10 ways New Castle County PD is using Facebook to show another side of police

The department has a following of nearly 30,000 on the social media platform. Here's a look at the fun (and practical) stuff it uses Facebook for.

The New Castle County Police Department (Screenshot)

When the New Castle County Police Department decided to take a swing at social media, it never imagined it would have such an impact on how it communicates with the people it serves.
Department spokeswoman Cpl. Tracey Duffy said social media has been a major asset when it comes to delivering news and updates to the community.
“These tools allow the department to communicate with the community a lot faster than in the past,” she explained.  “A message from the Colonel or an alert can be sent in a matter of minutes and reach a larger audience than traditional mainstream media.”
Local residents seem to be tuning in to the behind-the-scenes look at the department social media gives them on Facebook.
Visit the Facebook page

A Facebook Live video, taken during a press conference, has received nearly 10,000 views since being posted March 7.

The Police Department also uses Facebook as a way to show a human face and create rapport with residents:

"Wipers on...headlights on"

(Screenshot)

And to find leads on cases:

"Can you ID this Newark bank robbery suspect?
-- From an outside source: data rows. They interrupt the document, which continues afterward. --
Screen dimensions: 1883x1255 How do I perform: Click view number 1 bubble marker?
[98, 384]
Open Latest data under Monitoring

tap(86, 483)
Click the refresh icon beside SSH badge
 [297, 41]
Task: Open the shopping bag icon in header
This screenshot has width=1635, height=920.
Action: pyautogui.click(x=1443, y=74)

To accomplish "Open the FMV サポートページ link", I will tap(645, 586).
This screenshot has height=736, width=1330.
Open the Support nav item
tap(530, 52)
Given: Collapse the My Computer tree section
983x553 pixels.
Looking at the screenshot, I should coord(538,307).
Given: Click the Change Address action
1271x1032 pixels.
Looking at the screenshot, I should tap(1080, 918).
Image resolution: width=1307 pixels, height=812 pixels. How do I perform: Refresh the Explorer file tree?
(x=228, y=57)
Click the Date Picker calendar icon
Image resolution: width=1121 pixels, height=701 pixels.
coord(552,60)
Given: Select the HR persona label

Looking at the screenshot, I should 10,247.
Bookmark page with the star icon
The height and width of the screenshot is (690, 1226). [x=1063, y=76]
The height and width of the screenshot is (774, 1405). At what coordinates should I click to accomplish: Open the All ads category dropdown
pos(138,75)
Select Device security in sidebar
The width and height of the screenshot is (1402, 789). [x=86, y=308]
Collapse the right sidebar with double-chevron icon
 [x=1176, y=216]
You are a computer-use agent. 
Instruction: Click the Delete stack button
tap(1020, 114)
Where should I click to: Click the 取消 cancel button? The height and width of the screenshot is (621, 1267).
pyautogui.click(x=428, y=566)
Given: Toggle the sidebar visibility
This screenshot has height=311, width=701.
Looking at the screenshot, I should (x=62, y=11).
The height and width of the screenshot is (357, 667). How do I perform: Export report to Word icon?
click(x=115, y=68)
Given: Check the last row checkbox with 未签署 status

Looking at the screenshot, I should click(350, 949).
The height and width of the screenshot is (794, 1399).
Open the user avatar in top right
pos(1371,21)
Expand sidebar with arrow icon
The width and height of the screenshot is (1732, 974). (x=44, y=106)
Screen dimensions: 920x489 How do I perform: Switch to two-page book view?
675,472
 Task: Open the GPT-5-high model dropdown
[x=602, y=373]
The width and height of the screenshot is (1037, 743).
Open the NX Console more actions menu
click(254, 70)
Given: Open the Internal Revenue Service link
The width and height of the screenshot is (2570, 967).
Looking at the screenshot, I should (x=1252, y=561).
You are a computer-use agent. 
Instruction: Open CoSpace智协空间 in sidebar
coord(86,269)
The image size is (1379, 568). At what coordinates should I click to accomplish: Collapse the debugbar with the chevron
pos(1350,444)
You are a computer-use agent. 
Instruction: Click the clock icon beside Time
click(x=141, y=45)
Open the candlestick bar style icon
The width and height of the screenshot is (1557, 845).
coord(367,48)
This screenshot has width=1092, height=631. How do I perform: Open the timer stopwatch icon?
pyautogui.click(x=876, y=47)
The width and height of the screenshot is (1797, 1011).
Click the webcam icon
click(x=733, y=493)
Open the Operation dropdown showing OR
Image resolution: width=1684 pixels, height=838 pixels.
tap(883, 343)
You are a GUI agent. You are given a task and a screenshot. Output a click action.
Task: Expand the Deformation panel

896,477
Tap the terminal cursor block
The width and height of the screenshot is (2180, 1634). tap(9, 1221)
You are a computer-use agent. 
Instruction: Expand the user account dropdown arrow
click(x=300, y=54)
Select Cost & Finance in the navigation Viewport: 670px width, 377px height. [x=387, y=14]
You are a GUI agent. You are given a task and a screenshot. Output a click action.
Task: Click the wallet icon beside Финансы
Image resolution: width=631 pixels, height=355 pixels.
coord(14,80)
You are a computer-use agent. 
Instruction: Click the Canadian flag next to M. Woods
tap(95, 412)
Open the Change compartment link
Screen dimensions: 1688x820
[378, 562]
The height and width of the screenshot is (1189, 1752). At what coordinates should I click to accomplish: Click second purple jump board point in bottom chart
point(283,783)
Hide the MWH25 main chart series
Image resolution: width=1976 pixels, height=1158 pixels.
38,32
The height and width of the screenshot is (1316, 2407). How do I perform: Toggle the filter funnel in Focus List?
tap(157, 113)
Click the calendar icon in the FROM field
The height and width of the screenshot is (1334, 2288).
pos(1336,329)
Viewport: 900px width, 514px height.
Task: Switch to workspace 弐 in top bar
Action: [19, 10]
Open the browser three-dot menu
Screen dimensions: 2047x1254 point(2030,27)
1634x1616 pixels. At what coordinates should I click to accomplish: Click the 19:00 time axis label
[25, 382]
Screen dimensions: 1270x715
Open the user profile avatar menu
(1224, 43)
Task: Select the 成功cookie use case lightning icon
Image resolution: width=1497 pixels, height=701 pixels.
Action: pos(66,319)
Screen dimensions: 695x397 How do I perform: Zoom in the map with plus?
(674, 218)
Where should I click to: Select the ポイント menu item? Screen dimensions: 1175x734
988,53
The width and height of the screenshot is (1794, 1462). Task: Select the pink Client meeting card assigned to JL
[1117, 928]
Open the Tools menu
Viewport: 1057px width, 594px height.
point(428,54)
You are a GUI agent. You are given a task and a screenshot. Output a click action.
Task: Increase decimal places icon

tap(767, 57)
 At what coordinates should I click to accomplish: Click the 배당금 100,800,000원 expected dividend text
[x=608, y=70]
Please contact Newark PD."

(Screenshot)

And to help with recruiting (and duh, share #tbt’s):

Screen Shot 2017-03-16 at 9.40.33 AM

(Screenshot)

And to solicit confidential tips:

"Send us a crime tip using this form"

(Screenshot)

And to share safety information with a little bit of fun (bet Marlon Brando never thought he’d earn a New Castle County PD badge):

"Winter Storm STELLLAAA!!!"

(Screenshot)

And to get props:

" would like to say thank you to the officer that pulled over a car that nearly caused a big accident."

(Screenshot)

But also complaints:

"my mom has called in the past two morning with someone trying to break into our home, instead of sending a cop out to maybe finger print the door that was being pulled on by the person, the cop then asks my mom if me or her boyfriend are on drugs. "

(Screenhot)

And to respond immediately to questions:

"Does de plan on making it a state of emergency?"

(Screenshot)

And to show that cops know how to cook healthy, too.

(This is a photo from an Facebook album about an event called “Cooking with Cops,” where New Castle County police did a healthy cooking class with William Penn students.)

cooking w cops

(Photo via Facebook)


According to Duffy, the department hoped to be use social media to be more transparent and provide information quickly and accurately.
“We initially wanted to create a strong social media presence and we believe we have done this,” she said.
The department has been using traditional social media platforms, such as Facebook and Twitter, since early 2010. The department Facebook page currently has 29,325 likes and the Twitter account has 3,235 followers.
Duffy is aware that these followers come from several states and cities, and are not solely New Castle County residents. In late 2016, the department started using community platform Nextdoor in order to connect with New Castle County residents directly. More than 26,000 county residents are using this platform.
Duffy said the Police Department will continue to find new and fresh ways to increase its online presence.
“We are always searching for new and innovative means to communicate with our communities,” she said.  “As social media platforms pop up, we will research them and determine if they will meet the needs of both the department and our communities.”